(Collected data)

###

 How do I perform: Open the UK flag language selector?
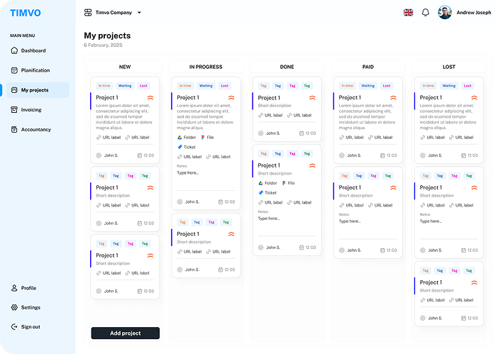[x=409, y=12]
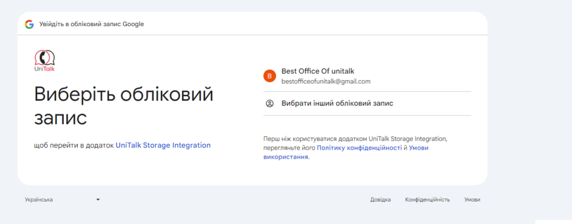Click the 'Увійдіть в обліковий запис Google' header text
The height and width of the screenshot is (224, 572).
92,24
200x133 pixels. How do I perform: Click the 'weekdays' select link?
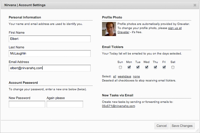[x=124, y=76]
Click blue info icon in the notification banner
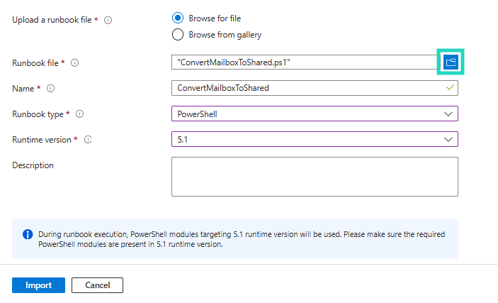This screenshot has height=303, width=498. coord(28,234)
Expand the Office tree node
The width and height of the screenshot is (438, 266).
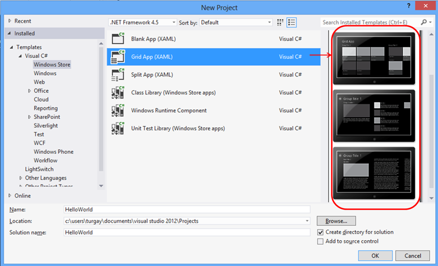coord(30,91)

###

Work request >> Without including any picture, retype the entries exactly.

Problem solution >>
 How do I perform: Open the UK flag language selector?
[x=409, y=12]
Click the 'Увійдіть в обліковий запис Google' header text
The height and width of the screenshot is (224, 572).
92,24
200x133 pixels. How do I perform: Click the 'weekdays' select link?
[x=124, y=76]
Click blue info icon in the notification banner
This screenshot has height=303, width=498. coord(28,234)
Expand the Office tree node
The width and height of the screenshot is (438, 266).
coord(30,91)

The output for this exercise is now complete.